## BEGIN Extracted material

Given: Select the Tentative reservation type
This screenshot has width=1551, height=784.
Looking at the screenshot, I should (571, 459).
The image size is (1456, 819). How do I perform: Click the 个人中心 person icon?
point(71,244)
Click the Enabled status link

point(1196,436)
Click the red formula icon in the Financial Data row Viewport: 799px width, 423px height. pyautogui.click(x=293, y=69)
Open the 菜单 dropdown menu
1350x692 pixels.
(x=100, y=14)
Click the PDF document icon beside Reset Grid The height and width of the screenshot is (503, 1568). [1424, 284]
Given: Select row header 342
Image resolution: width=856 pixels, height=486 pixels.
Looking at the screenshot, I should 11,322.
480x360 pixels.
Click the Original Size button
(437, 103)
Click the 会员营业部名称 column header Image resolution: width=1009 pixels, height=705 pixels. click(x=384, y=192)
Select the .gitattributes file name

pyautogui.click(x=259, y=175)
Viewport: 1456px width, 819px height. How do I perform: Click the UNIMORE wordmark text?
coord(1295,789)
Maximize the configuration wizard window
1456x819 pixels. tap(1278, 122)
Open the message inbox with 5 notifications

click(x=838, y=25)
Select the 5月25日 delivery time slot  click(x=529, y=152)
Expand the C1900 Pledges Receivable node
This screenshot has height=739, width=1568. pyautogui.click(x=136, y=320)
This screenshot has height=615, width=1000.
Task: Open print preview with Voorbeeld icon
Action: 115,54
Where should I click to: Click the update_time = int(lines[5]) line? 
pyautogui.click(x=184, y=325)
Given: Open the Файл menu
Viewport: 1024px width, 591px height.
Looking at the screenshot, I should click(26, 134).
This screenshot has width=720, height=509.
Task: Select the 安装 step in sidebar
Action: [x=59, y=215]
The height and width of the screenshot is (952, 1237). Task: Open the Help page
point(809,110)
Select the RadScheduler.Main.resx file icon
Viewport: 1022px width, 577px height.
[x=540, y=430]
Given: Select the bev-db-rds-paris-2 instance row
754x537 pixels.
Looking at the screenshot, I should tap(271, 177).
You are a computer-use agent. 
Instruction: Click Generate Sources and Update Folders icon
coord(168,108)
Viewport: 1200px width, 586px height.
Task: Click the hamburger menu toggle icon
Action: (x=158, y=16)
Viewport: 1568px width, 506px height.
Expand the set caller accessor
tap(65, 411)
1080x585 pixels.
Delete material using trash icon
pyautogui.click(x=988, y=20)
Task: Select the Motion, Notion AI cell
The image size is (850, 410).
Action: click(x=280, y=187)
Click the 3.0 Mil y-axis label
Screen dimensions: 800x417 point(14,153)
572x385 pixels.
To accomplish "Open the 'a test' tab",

## END Extracted material

● **What is expected**:
Transcribe the entries verbatim, beginning at the line that contains "Click the Enabled status link" and ending after the line that contains "Action: [x=59, y=215]". Include both of these lines.

● **Answer to the exercise**:
Click the Enabled status link

point(1196,436)
Click the red formula icon in the Financial Data row Viewport: 799px width, 423px height. pyautogui.click(x=293, y=69)
Open the 菜单 dropdown menu
1350x692 pixels.
(x=100, y=14)
Click the PDF document icon beside Reset Grid The height and width of the screenshot is (503, 1568). [1424, 284]
Given: Select row header 342
Image resolution: width=856 pixels, height=486 pixels.
Looking at the screenshot, I should 11,322.
480x360 pixels.
Click the Original Size button
(437, 103)
Click the 会员营业部名称 column header Image resolution: width=1009 pixels, height=705 pixels. click(x=384, y=192)
Select the .gitattributes file name

pyautogui.click(x=259, y=175)
Viewport: 1456px width, 819px height. How do I perform: Click the UNIMORE wordmark text?
coord(1295,789)
Maximize the configuration wizard window
1456x819 pixels. tap(1278, 122)
Open the message inbox with 5 notifications

click(x=838, y=25)
Select the 5月25日 delivery time slot  click(x=529, y=152)
Expand the C1900 Pledges Receivable node
This screenshot has height=739, width=1568. pyautogui.click(x=136, y=320)
This screenshot has height=615, width=1000.
Task: Open print preview with Voorbeeld icon
Action: 115,54
Where should I click to: Click the update_time = int(lines[5]) line? 
pyautogui.click(x=184, y=325)
Given: Open the Файл menu
Viewport: 1024px width, 591px height.
Looking at the screenshot, I should click(26, 134).
This screenshot has width=720, height=509.
Task: Select the 安装 step in sidebar
Action: [x=59, y=215]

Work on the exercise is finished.